The final product was suitably dramatic. Tadder proclaims himself “surprised and delighted with how cool it looked. It was an experiment—you never know.” In general, he remarks, he prefers shooting actors to models. “They follow direction really well, and lose themselves in what they are doing rather than worrying about how they look. They become part of the creative process—it’s more of a collaboration.”
Student Kushtrim Hoxha recalls the various approaches he tried while portraying the fairy king Oberon for the shoot, starting slowly at first: “We continued to raise the speed of the actual dive of the upper body into the water, then tried to stay still on the water for a good amount of time, just trying to have a very neutral look.” Summoning that stillness of expression, he relates, was the hardest part.

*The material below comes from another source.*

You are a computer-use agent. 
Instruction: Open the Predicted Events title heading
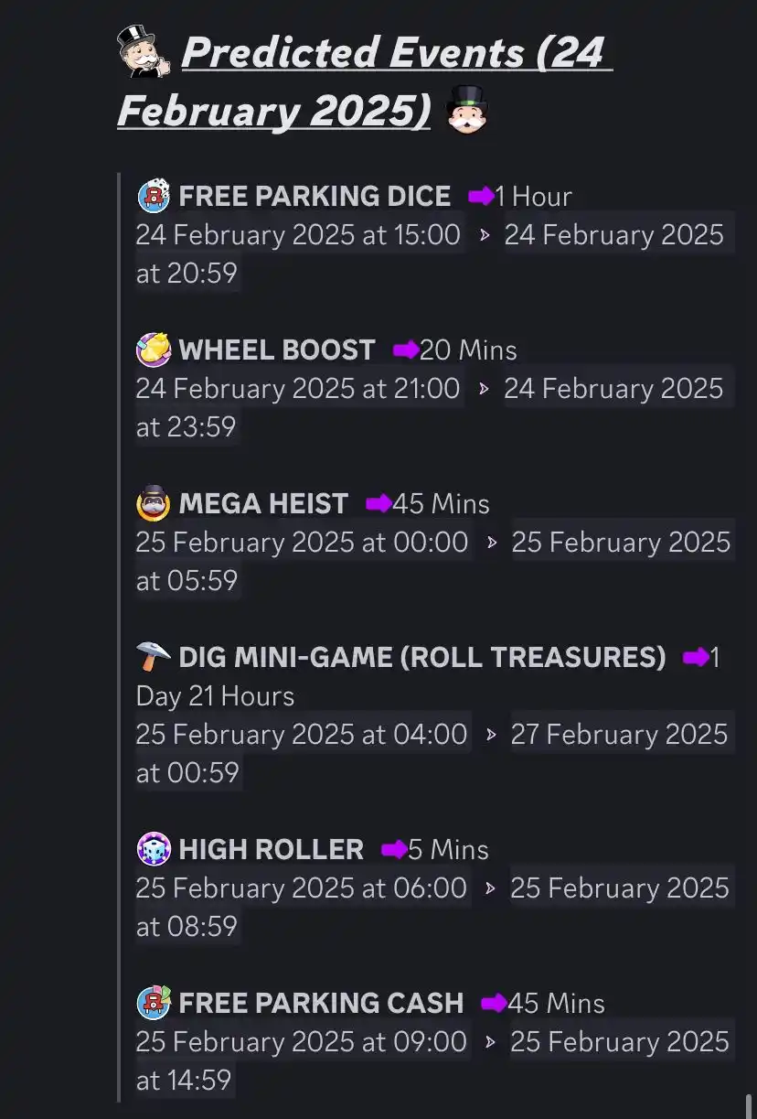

Rachael Jenison, embodying a Witch from Macbeth, found it helpful to prepare as she would for a scene: “We were told to think of the water as a membrane through which you could see what you wanted on the other side, but you really had to dive in, in order to get it. So I came up with the idea of Macbeth’s soul sitting just on the other side of that membrane, just out of reach.” She adds, “At times Tim would put out his hand so that I had something to aim for, a focus I could endow with my objective.” That focus helped her surmount the physical discomfort: “Hitting the water with both your eyes and mouth open is a shocking sensation. In order for the photo to work it couldn’t look as though you were holding your breath. So the biggest challenge was staying true to this character while performing an action counterintuitive to the way in which we generally protect ourselves.

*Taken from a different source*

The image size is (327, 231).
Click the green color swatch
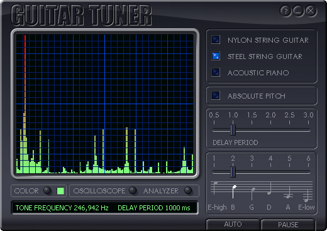[60, 191]
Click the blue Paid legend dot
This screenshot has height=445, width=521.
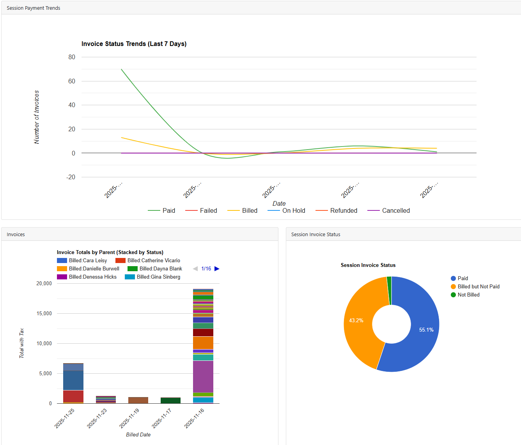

“It was a concrete example,” she reflects, “of the figurative theory of acting we so often discuss: What do I want, what are the actions I take to get it, and what are my obstacles?”
Allison Spratt Pearce believes she discovered new dimensions of a familiar Midsummer character by encountering her offstage. “Titania came to life in the water,” she says. Enmeshed in quick takes, with no immediate way to evaluate her own performance, she had to trust the photographer’s direction and her own instincts for finding new ways into the moment. Pearce recalls, “Since the photographer was in the water and doing four things at once, it was hard for him to be patient and expressive with what he wanted and needed. He had a very clear idea of what look he desired. With one word or quick idea he hoped we could grasp what that was.” She came away, she says, with “a unique experience to draw from onstage”—and “the surreal picture to prove it.”
Hoxha found that with the lighting and the character study, “The photo shoot felt like some sort of a performance, only this time the stage was the pool.” But for Matthew Bellows, who tackled Henry V and prepped by reading the “once more unto the breach” speech, the endeavor felt nothing like live theatre. “The interaction is with yourself and the photographer, and you can’t see him anyway. There’s no audience. You’re really working in a very isolated way. Even more isolated than film or TV, as there is no feedback until Tim comes out of the water.” For him, it came down to the mechanics of the moment. “It’s all about hitting your mark. For me it was necessary to find the right angle of the sword, as well as the right depth to hit each time.”
According to Richard Seer, director of the Old Globe/USD acting program, this soggy and seemingly outside-the-curriculum assignment in fact fits neatly within the school’s educational philosophy: “Having our students work with leading arts professionals is one of the hallmarks of this program. The chance for them to work on such a challenging and dynamic photo shoot with Tim was one that we were especially excited about.”
The students say the experience will inform their future work onstage as well as in front of a camera. “It’s a good opportunity to see the importance of showing up with a good attitude, anxious to be a team player. Be directable and willing to work hard in adverse circumstances, with a genuine desire to do good work,” Bellows sums up. “Even if you have to get slapped in the face with water hundreds of times in the cold night air.”